I have always told her the truth about her parenting, never telling her any lies at all, and of course only giving her appropriate information for her age. She would like to meet her biological father, but I have no idea how to go about finding him, and also, as he wasn’t the nicest of people, I’m quite unsure what his reaction would be towards her, and I do not want her to be hurt by him. I have no problem with her seeing him, but I fear a negative response from him.
What should I do for the best? Also, my husband has brought her up since the age of six months and I don’t want to hurt him either!
I’m sure she loves the man who has brought her up from babyhood, and thinks of him as her father. And that won’t change. But when she looks in the mirror, when she tries, as all teenagers try, to come to terms with “Who am I and what will I become?” she can’t help but wonder about the man who is her biological father.
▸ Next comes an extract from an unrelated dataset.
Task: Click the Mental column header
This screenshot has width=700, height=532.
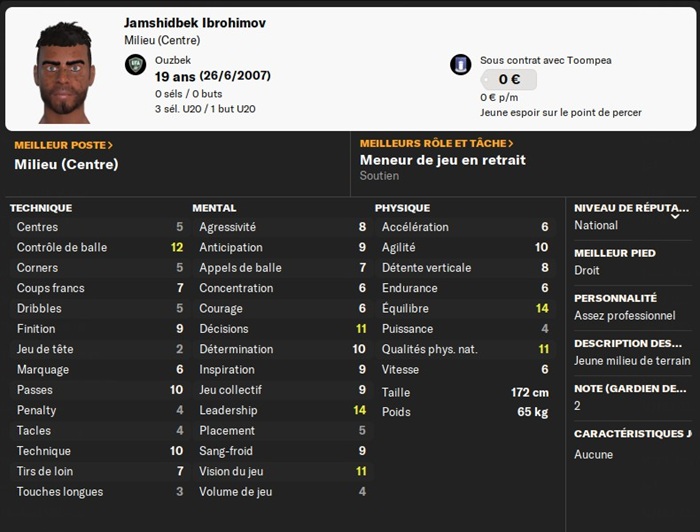Action: coord(214,208)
I can tell you, from personal and professional experience, that children take on a startling amount of character and even physical aspects from non-biological carers. My own stepson has been told by friends who have met me or seen me on television that he’s very like me. This is why this curiosity and this search won’t break her link with her “real” father – the man who brought her up. But we also carry in us aspects from biological parents even if we never knew them – my own father left when I was 3 months old and yet apparently I have certain traits that are his. So of course she is curious, and of course she would like to see him.
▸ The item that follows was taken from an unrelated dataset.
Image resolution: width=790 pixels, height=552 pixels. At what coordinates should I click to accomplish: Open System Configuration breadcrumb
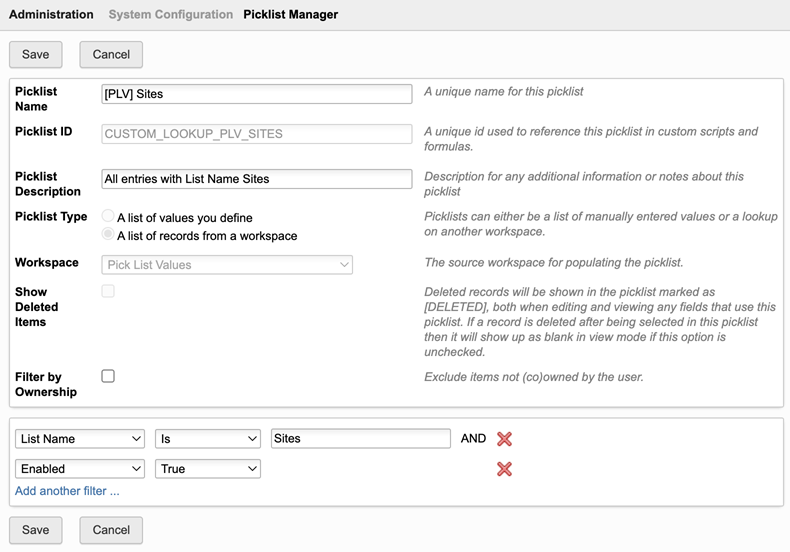click(170, 15)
Would helping her get in touch be problematical, for her or your husband? Her father might not have been the nicest of people to you – and may be the same to her. However, people can be dreadful partners but good parents. And people can also grow up and want to do better by those they had let down earlier in life. Whatever, she may need to make the journey even if it ends in a way that you’d find disappointing and he turns out to be the way you remembered him. She may not be as disappointed, if she at least has satisfied a natural need, to know.
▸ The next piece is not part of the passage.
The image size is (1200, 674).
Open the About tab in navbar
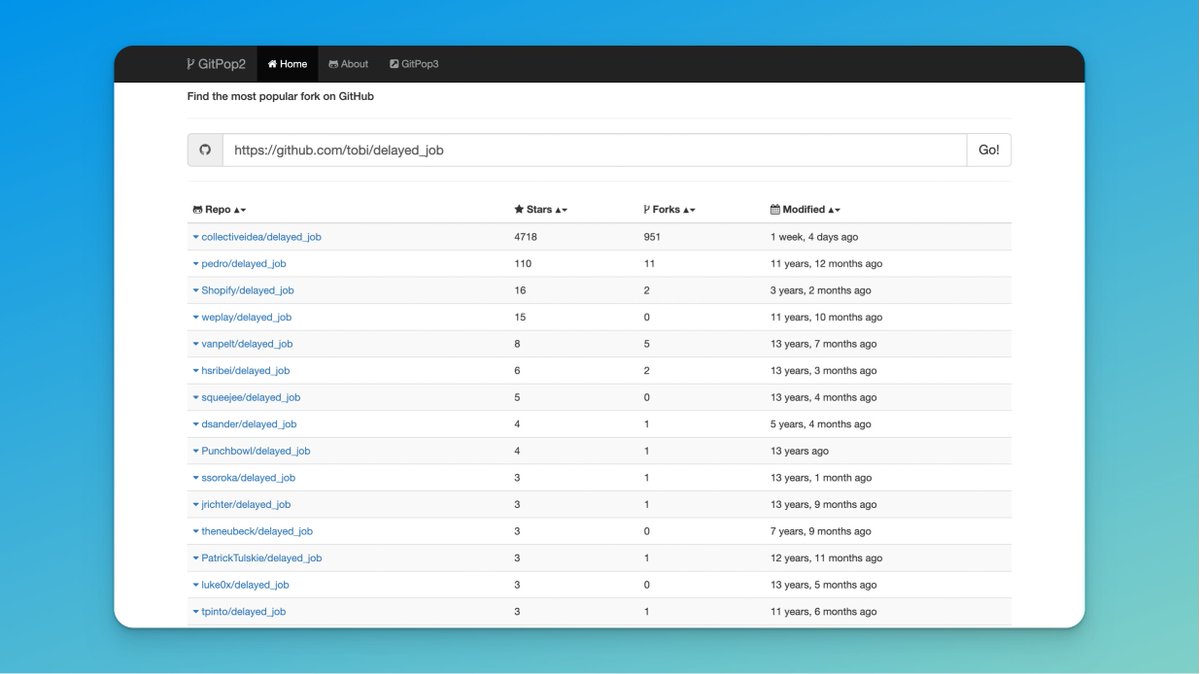(x=348, y=64)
The way to deal with this is for you, she and the father who has brought her up need to sit down and talk this over. Recognise and acknowledge the feelings sloshing around – her need to know, your fears of her being hurt, your husbands feelings of anxiety and hurt. Once you can discuss them they can be put into context and proportion. Then contact The Salvation Army Family Tracing Service, at Salvation Army They can trace her father and make the contact, and help all of you through the process in a way that makes it manageable for all of you. I can give you a personal recommendation – they are excellent and sensitive.
The real issue isn’t whether she will trace her father, it’s when and how. Sooner rather than later and with your support and help is best. Good luck!